Sebelum menjadi khalifah, Umar bin Abdul Aziz gemar memakai wangi-wangian dan pakaian sutra. Tetapi setelah diangkat menjadi khalifah, ia justru menggnti pakaiannya dengan kain kasar. Perhiasan istrinya ia jual dan uangnya dimasukkan ke kas negara (Baitul Mal).

Suatu hari, istrinya mendapat hadiah sebuah kalung dari seorang raja negara lain, Umar meminta istrinya memberikan kalung tersebut pada Baitul Mal, istrinya menolak dengan alasan kalung itu hadiah untuknya. “Kau diberi hadiah karena kau istri khalifah, kalau seandainya kau bukan siapa-siapa, tentu kau tidak akan mendapatkannya,” ujar Umar mengingatkan isterinya.
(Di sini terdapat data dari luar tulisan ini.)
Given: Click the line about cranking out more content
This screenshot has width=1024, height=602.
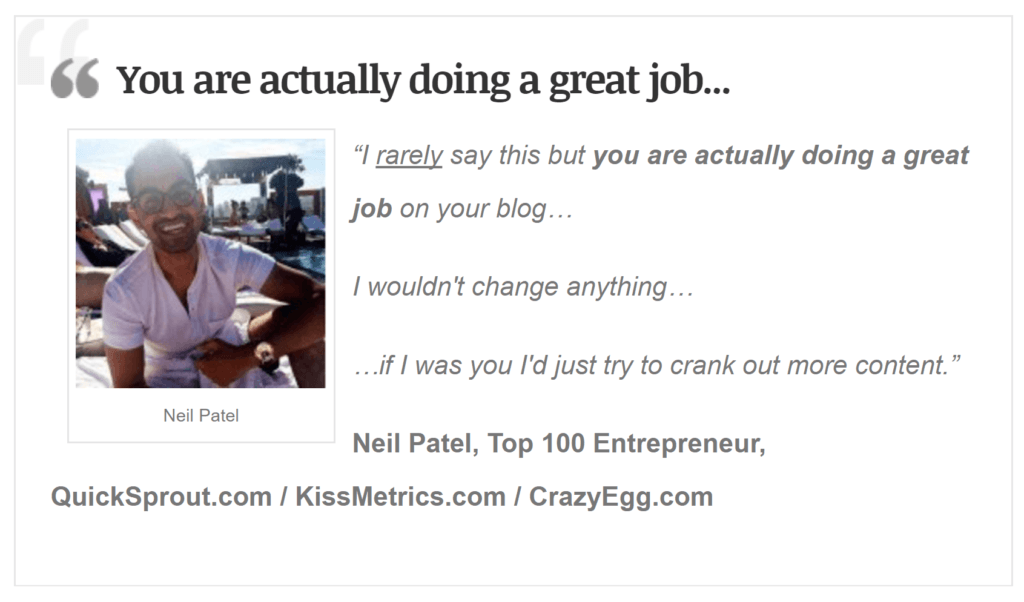Looking at the screenshot, I should (656, 365).
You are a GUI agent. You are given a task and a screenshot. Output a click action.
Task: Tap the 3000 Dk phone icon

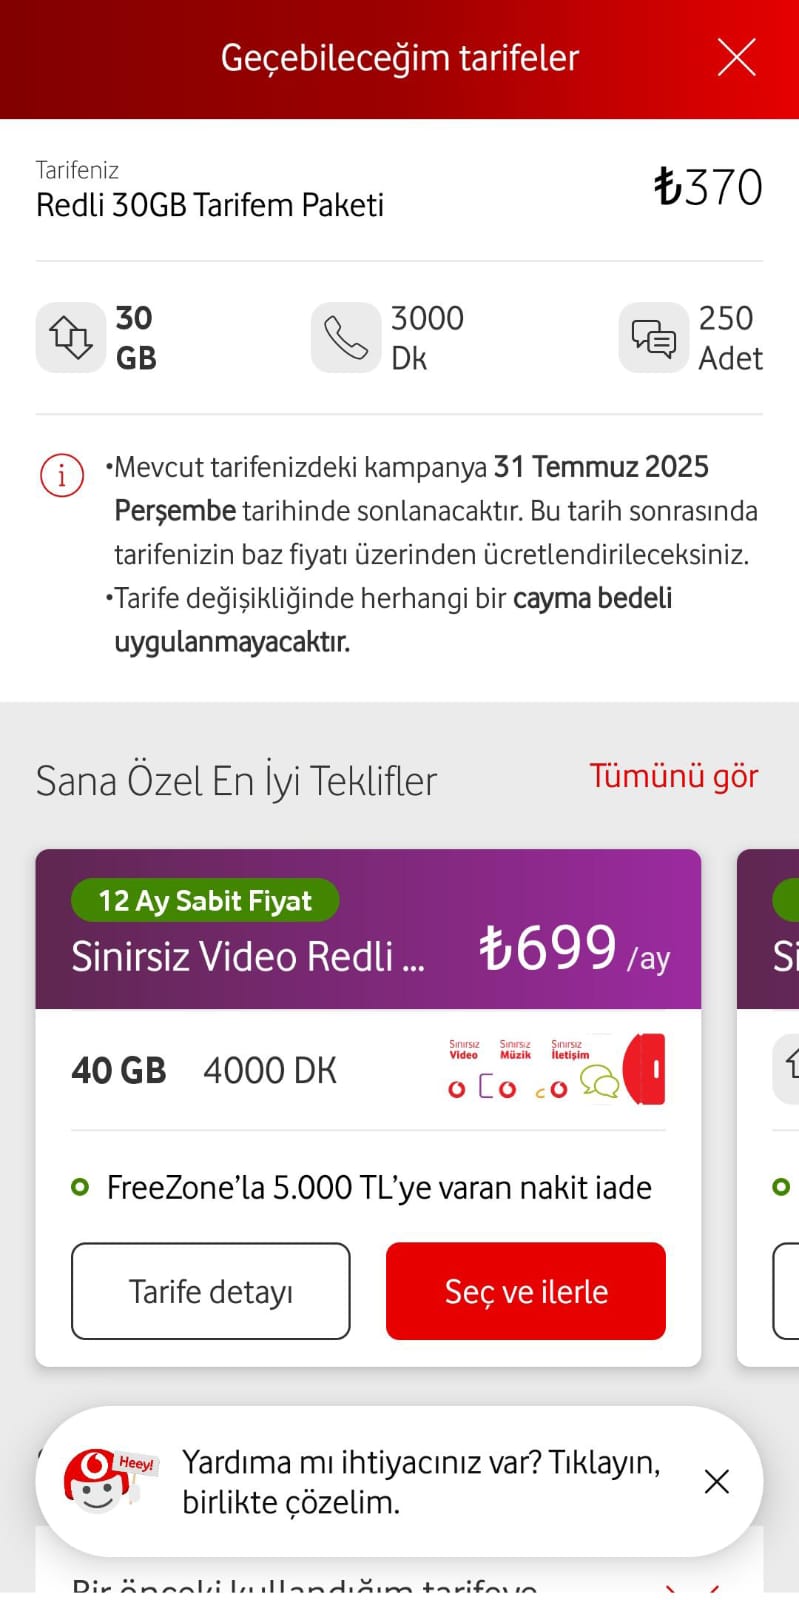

Sejumlah riwayat tersebut harusnya menjadi teladan para pemimpin muslim di daerah maupun di negara, agar dapat betul-betul amanah dalam mengemban tugas. Bukannya lebih mementingkan kepentingan kroni-kroninya. Semoga saja tidak akan lama lagi sistem Islam kembali tegak, sehingga tidak ada lagi Oligarki dibalik penanganan masalah keumatan seperti Corona ini. Wallahu’alam bishowab.